Frankie (yes, seriously, Frankie) had recently put a man in the hospital for “working him over with a baseball bat” because he “got out of line.” And so we feel very lucky to have this apartment and we love it and we have been painting it and one afternoon I spent four hours scrubbing scum off of the kitchen cabinets. Above all, we are trying not to piss off Frankie, to illustrate that we are “cool.” And two days after we moved in, I am sitting in a windowsill in the kitchen and Jake is smoking over my shoulder out the window and I lean back to give him some space and the vase that I had stupidly placed there falls, goes directly through the awning of the bakery and smashes into the sidewalk in front of Frankie’s building. There is a bar next door and people had been outside smoking and their attention is now focused squarely on the building and the awning is ruined and a piece of the glass has smashed into the windshield of Frankie’s truck, cracking it, and we, 30 and 39 years old, respectively, are now hiding in our apartment. But it’s clearly us and Frankie calls and it’s awful but we are eventually forgiven and less than 48 hours later I have literally called the authorities to the building. And so illustrating that we are “cool” is not going well.

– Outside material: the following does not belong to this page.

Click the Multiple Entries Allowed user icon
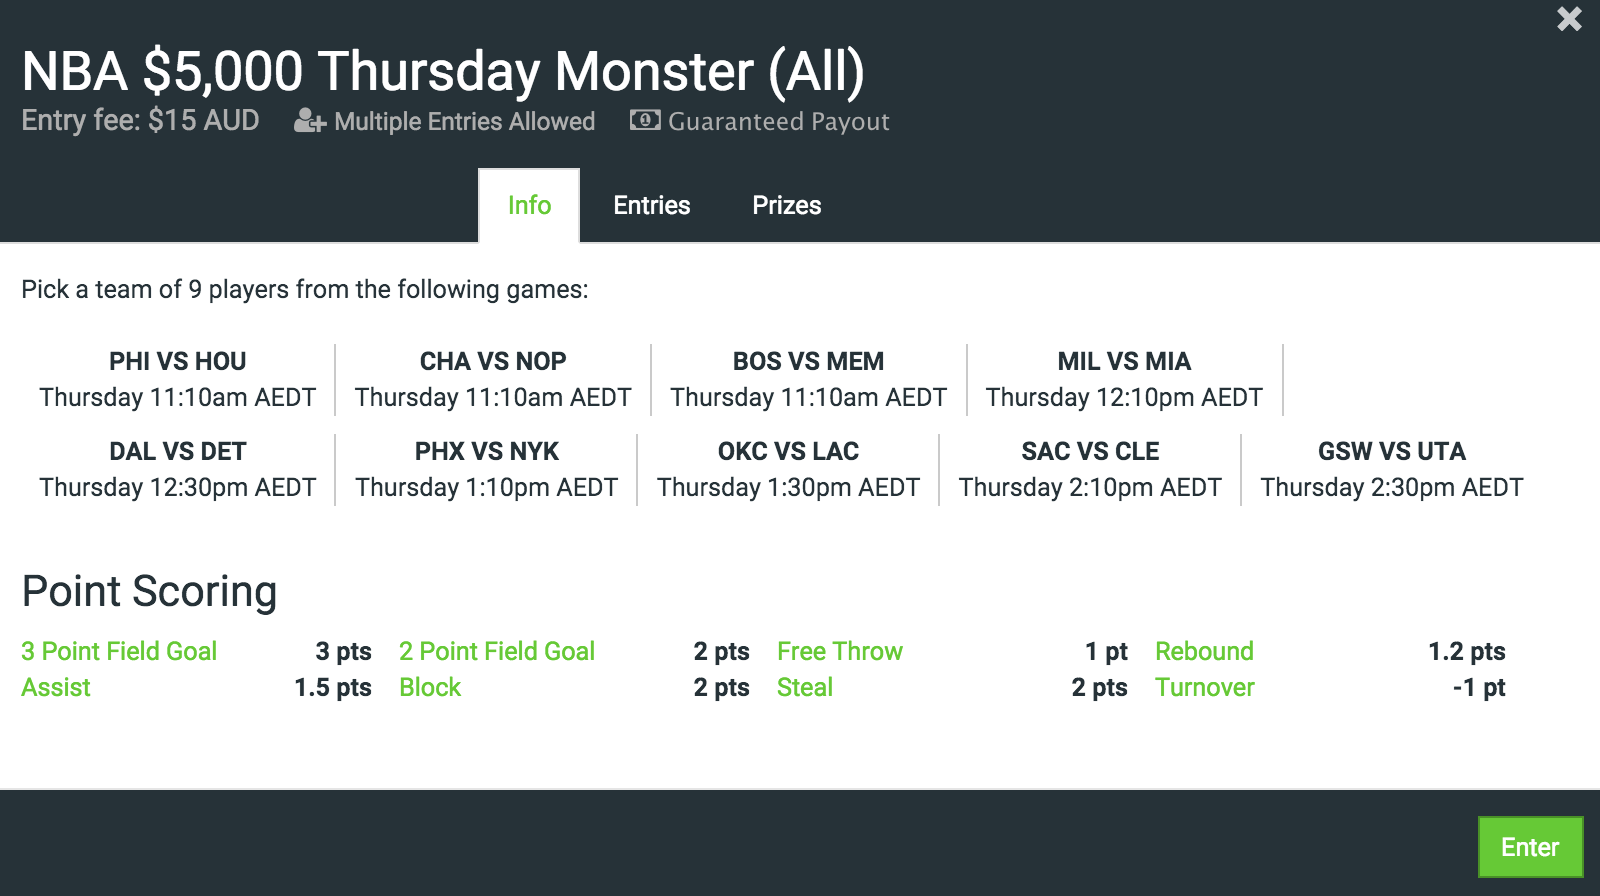 pos(310,121)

When Jake gets home, he is drunk and adorably trying to take things seriously and to “get it together” but really he is just circling me like a well-meaning shark and it takes the both of us, him drunk and confused, me ever closer to unconsciousness, to locate pants and a tank top which he sort of succeeds in outfitting me in and we begin to hear sirens and Jake scoops me up, carries me down five flights of stairs and three quarters of the way down the block to meet the paramedics – both of us aware, without having to say it, that this is necessary for vague, Frankie-related reasons. And they put me in the back of the ambulance and I lie about my name and social security number, and I spend the next two days in the hospital hooked up to an antibiotic drip, which is meant to eradicate an aggressive kidney infection.

I’m eventually released and I walk the 30 blocks home feeling thoroughly flushed out and realizing how very much I am going to miss New York. And I shower for the first time in three days and begin to understand that I have quite a lot of things to do and so instead of doing them I go out to dinner with Jake. And about a week later he drives me to Philadelphia and we hug and cry and eat a $100 cheesesteak and I go to Botswana.